Mais si l’art nie à quiconque le droit de penser et de s’exprimer sans être puni ou exilé pour avoir exercé cette liberté, alors cet art est corrompu et hypocrite en son cœur.

 

Il est difficile d’envisager comment l’art et le secteur du divertissement mondial peuvent surmonter cette guerre.

 

La position sur l’Ukraine était claire et nette. Il n’en va pas de même avec Israël et la Palestine.
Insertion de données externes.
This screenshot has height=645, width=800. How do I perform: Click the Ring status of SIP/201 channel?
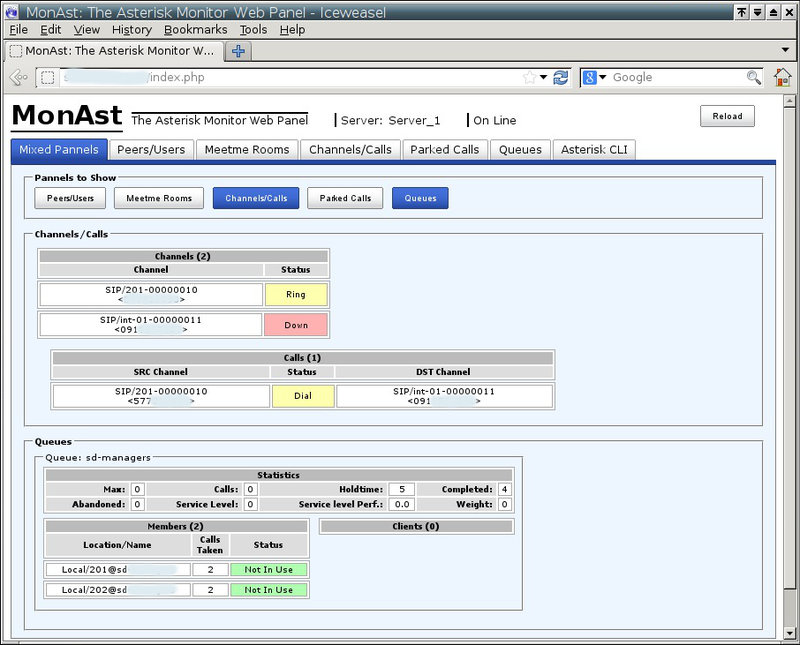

Hollywood ne changera pas son soutien à Israël, même si quelques artistes palestiniens ou arabes comme Ramy Youssef et Mo Amer reçoivent un espace limité pour présenter la cause palestinienne à une audience plus large.

 

Il en va de même avec l’art, la musique et le monde académique.

 

Mais même si les décideurs occidentaux changeaient de position, même si la cause palestinienne venait à être adoptée par le monde, rien ne peut détourner l’attention du fait que, en 2023, on fait obstruction aux voix pro-palestiniennes et celles-ci sont sanctionnées par ces personnalités au pouvoir qui paradent avec leur politique en matière de diversité.

 

Alors à quel point sommes-nous libres ? Nous ne l’avons jamais été, et nous ne le sommes certainement pas maintenant.